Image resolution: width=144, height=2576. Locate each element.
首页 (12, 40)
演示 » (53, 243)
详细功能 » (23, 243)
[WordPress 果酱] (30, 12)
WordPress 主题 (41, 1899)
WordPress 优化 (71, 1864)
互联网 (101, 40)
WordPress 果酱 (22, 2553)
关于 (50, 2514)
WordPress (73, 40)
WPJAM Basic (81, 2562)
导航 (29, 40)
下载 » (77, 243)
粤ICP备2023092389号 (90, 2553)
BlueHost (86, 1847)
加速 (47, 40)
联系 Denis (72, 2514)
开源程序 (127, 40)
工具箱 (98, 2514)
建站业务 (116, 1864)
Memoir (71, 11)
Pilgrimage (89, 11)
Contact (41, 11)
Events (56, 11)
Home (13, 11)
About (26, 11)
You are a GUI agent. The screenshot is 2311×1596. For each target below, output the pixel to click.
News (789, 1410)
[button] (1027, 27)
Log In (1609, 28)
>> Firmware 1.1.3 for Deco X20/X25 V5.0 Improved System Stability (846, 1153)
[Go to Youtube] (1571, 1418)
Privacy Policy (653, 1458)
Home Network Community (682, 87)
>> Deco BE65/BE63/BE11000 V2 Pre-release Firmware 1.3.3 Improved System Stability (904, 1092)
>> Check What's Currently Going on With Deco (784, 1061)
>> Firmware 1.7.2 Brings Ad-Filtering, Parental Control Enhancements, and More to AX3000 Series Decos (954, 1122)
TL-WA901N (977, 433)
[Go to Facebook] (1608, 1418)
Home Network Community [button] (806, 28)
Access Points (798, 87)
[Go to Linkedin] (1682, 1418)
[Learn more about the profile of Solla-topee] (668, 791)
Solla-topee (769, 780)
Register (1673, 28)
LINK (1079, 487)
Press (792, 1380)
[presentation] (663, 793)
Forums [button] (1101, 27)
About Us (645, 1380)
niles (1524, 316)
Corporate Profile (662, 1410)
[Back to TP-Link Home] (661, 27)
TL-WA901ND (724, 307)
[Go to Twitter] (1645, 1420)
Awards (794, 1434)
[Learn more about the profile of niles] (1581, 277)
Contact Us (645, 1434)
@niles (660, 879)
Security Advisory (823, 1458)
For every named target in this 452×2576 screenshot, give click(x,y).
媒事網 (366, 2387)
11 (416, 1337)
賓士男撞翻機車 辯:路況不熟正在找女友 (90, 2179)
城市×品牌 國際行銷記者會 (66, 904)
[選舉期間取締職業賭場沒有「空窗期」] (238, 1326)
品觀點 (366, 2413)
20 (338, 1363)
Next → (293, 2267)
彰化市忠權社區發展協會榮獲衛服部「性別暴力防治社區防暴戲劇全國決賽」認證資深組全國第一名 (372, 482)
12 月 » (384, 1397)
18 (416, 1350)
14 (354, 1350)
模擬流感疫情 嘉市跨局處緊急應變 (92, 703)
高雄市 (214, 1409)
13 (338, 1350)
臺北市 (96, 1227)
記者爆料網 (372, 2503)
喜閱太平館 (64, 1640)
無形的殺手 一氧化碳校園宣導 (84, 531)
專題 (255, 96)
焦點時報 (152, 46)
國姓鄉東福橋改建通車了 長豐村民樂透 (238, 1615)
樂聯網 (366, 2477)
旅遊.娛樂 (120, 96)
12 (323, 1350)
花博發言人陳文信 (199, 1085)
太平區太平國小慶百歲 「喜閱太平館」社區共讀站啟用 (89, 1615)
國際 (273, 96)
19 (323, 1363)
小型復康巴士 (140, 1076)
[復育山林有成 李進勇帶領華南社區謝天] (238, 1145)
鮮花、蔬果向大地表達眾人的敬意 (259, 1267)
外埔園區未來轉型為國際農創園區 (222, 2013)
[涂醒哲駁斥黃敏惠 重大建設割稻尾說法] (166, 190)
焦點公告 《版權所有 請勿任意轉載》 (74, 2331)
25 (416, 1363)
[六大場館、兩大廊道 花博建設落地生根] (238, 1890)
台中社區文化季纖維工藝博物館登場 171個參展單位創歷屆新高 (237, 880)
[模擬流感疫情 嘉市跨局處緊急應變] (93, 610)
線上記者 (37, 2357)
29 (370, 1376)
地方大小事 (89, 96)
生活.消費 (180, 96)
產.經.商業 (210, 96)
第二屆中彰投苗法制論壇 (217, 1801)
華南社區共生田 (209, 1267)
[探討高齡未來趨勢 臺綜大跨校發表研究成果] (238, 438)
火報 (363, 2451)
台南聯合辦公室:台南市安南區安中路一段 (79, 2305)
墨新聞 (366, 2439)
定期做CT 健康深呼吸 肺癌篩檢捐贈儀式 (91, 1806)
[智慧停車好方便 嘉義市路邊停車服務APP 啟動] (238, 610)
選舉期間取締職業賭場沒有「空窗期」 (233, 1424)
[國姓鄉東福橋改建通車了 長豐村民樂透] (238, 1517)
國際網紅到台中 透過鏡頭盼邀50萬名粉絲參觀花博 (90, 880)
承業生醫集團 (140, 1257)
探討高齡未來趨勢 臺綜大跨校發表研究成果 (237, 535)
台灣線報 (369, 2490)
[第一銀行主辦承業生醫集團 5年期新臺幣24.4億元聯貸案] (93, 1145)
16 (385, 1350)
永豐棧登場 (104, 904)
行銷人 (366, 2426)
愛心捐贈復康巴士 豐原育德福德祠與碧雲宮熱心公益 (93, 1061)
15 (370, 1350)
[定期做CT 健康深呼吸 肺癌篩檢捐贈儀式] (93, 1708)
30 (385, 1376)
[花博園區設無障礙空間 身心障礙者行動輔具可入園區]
--- --- ---
What to work on: Report how many lines in the entries hold the string "Learn". Nothing but the number is wanted.

Task solution: 2